Enter the pharmaceutical get-out clause, a temporary crisis that lets Draper escape his closed off personality and allows us to see something of what’s underneath. It’s the plot device that forces Draper to become uncharacteristically voluble and turn to face the camera for once. The Crash used a workplace amphetamine shot, but past glimpses into Draper’s mind have been provided by flu hallucinations, dental nitrous oxide, and that old Mad Men favourite, the drinking binge ‘n’ blackout.
Draper’s previous holidays from sanity have zoned in on his guilt over Lane’s and his half-brother’s suicide (The Phantom), his anxiety about being discovered a deserting imposter (Hands and Knees), and his fear of repeating a cycle of misogynistic adultery (Mystery Date). Like a class assignment in Intermediate Freudian Analysis of Messed-Up Dudes, the character’s ampheta-mania in The Crash took us back to Dick’s childhood brothel, and showed us the genesis of his warped relationship with sex and women. The child is the father of the man? You can say that again, Peggy.
Dick lost his virginity in an experience combining physical and emotional abuse from his step-mother with maternal and erotic attention from his prostitute seductress. For him, sex, violence, motherly love and shame are all conflated into a writhing nest of the issues we’ve seen Draper cycle through over the past five and a half seasons.

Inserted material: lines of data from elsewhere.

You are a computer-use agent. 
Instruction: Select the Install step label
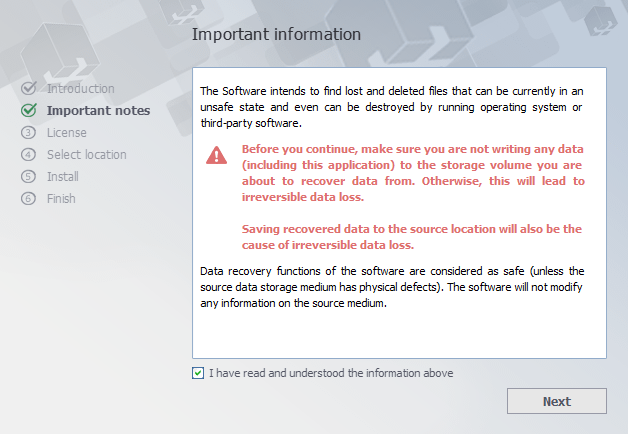(62, 177)
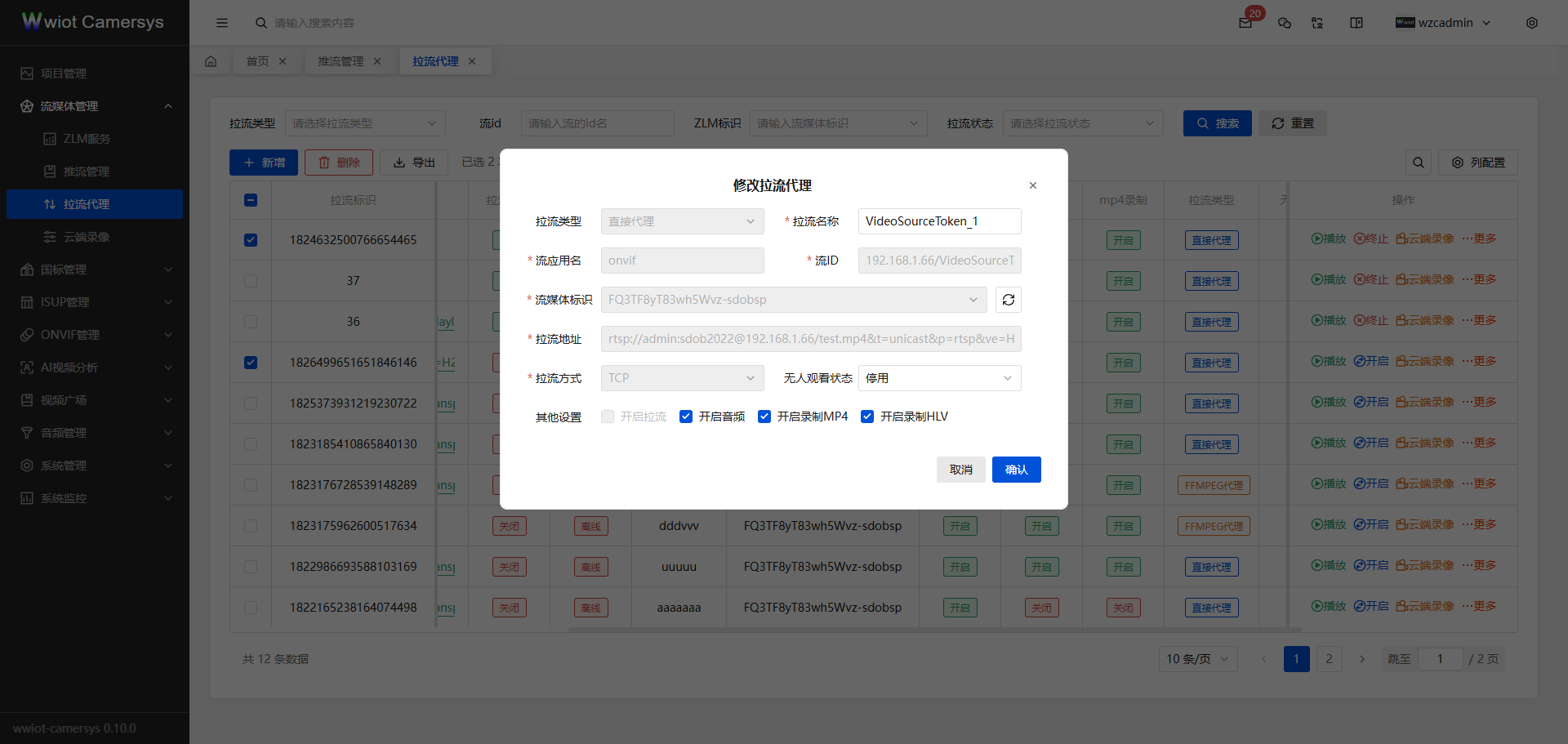1568x744 pixels.
Task: Close the 修改拉流代理 dialog
Action: pos(1033,185)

If you like, think of this week’s flashbacks as Draper’s psychosexual Rosebud, that, or the origin story for a really seedy superhero. All of which explains the character’s eccentric behaviour towards Sylvia: seducing her, debasing her, then mourning puppy dog-like over her departure. Broken-hearted Don just wants to be loved, the twisted bastard.
The rest of the firm’s men weren’t faring much better under the influence of the needle, from tap-dancing Kenny (David Lynch meets Ally McBeal) to maudlin arm-wrestler Stan. The shots brought in by the new Roger – who, unbelievable as this may sound, is proving even less scrupulous than the old Roger – didn’t have the desired effect of pepping up a workforce whose creative juices had been drained by the unsatisfied giant of GM. Instead, they landed the team with a weekend of misspelling, debauchery, and cod-philosophical bullshit. Business as usual then for anyone who’s spent time around ‘creatives’ on coke.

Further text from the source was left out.